Any handicapper who is new to the game will sooner or later be told by more experienced players to avoid the following: Maiden winners facing allowance horses, allowance winners facing stakes company, horses moving from a minor track to a major track, horses switching from a sprint to a route, horses moving from a route to a sprint, horses moving from dirt to turf, horses moving from turf to dirt, horses racing over a different track for the first time, horses switching from a popular jockey to a less popular jockey, and horses switching from a popular trainer to a less popular trainer.

Horses who ran a bad race last time are poor bets because they are either slow or off form. Horses who are fast and in good form, and ran a good race last time are poor bets since they are bound to bounce next time out. Horses who offer high odds are bad bets because they are cold on the board. Horses who come up hot in the betting are bad bets since they are underlays who are being overplayed.

All of these rules and angles are valid some, if not most of the time. But every one of them can, and should be broken on occasion. It all comes down to risk vs. reward. When you believe a horse looks strong, and he is being offered at 5-1 rather than the 5-2 you think is fair value because he is breaking one or two of the rules listed above, you've found a good bet. The other side of the coin is that horses will occasionally be forgiven by the betting public for breaking many of the rules listed above. When you find one hammered down below even-money, you have discovered a vulnerable underlay.

The merits of Love at Noon were obvious in the Grade 3 Dogwood Stakes, run at Churchill on May 26. She was unbeaten in two starts. She set a track record last time out when she ran 6 1/2 furlongs in a remarkably fast 1:14.34, and won by 8 3/4 lengths. She is trained by Bob Baffert, and was ridden by Pat Day.

Betting value comes from finding unrecognized, or unappreciated strengths in a horse. Which part of Love at Noon's resume was unrecognized, or unappreciated? Was it her perfect 2-for-2 record? Her track record? Her famous trainer? Her famous jockey?

In this case the only unrecognized, unappreciated handicapping angles were the risk factors. You get the possibility of a $3 win payoff on an inexperienced filly with only two career starts, both at sprint distances. She's stepping up in class from a first-level allowance race into a Grade 3 stakes while trying a two-turn route distance for the first time. All of her opponents have more seasoning than she does. One of them, Nasty Storm, finished second in a Grade 1 sprint stakes, and also shows two second-place finishes in Grade 2 route races.
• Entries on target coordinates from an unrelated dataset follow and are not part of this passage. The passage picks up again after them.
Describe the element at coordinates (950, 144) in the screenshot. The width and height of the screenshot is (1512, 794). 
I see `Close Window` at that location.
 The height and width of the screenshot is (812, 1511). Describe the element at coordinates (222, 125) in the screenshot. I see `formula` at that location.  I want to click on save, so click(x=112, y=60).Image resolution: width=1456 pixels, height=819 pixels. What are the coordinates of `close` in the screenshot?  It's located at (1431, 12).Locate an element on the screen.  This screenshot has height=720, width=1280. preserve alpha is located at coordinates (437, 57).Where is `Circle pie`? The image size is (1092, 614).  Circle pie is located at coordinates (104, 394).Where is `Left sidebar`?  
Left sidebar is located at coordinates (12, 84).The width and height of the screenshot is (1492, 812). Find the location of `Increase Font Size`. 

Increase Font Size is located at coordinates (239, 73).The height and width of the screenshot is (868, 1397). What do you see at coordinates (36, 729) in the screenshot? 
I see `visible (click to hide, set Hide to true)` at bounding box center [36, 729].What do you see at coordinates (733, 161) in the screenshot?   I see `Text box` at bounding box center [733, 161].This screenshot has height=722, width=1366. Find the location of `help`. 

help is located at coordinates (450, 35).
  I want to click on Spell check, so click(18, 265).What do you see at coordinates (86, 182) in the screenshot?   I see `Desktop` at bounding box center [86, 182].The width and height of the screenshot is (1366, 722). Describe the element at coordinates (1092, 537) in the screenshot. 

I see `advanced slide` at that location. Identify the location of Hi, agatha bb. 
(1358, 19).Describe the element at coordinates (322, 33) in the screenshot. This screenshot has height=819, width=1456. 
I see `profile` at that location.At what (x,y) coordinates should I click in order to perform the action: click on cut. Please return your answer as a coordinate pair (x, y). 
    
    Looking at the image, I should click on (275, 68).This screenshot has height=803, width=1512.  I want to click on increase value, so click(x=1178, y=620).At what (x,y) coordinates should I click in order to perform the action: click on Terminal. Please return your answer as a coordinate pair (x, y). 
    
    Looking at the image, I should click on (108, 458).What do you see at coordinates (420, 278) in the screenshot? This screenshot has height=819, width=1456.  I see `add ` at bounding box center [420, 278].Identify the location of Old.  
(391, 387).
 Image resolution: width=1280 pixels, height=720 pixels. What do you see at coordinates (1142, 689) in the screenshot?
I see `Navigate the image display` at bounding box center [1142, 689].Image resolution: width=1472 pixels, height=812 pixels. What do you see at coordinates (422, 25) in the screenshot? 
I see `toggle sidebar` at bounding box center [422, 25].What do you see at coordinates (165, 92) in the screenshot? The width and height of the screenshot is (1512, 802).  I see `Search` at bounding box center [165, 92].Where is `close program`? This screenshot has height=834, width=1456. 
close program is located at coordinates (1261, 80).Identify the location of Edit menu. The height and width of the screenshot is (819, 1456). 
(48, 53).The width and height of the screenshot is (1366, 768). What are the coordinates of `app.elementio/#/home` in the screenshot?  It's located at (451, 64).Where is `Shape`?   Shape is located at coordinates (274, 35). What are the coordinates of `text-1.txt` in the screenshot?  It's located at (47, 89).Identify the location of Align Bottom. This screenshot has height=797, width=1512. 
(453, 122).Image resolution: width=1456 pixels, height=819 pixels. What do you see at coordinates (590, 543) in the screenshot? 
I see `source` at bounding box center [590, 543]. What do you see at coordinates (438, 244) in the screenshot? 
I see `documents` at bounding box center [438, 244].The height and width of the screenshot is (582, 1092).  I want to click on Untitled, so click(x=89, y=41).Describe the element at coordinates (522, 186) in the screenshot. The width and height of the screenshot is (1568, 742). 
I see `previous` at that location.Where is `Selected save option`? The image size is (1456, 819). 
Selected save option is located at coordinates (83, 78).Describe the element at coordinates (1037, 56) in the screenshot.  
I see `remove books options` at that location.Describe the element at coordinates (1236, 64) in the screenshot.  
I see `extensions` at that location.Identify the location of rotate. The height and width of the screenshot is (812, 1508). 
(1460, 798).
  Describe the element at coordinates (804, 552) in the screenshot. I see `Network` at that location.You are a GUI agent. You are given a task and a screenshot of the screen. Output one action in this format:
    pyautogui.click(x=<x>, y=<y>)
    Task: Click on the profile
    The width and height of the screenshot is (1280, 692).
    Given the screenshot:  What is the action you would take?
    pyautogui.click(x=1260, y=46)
Love at Noon accomplished a lot in the Dogwood. She proved that she didn't have to go 44.50 seconds through her opening half-mile. Instead, she rated kindly while 2 1/2 lengths behind a 47.11 split, and was still relaxed while a half-length behind a comfortable 1:11.69 six-furlong fraction. Her second-place finish, a neck behind Nasty Storm, suggests that she has a bright future that will almost certainly include stakes wins at route distances.

But old-school handicappers recognized that she wasn't the right horse at the right price while trying to overcome these hurdles for the first time. Sometimes it pays to be conservative.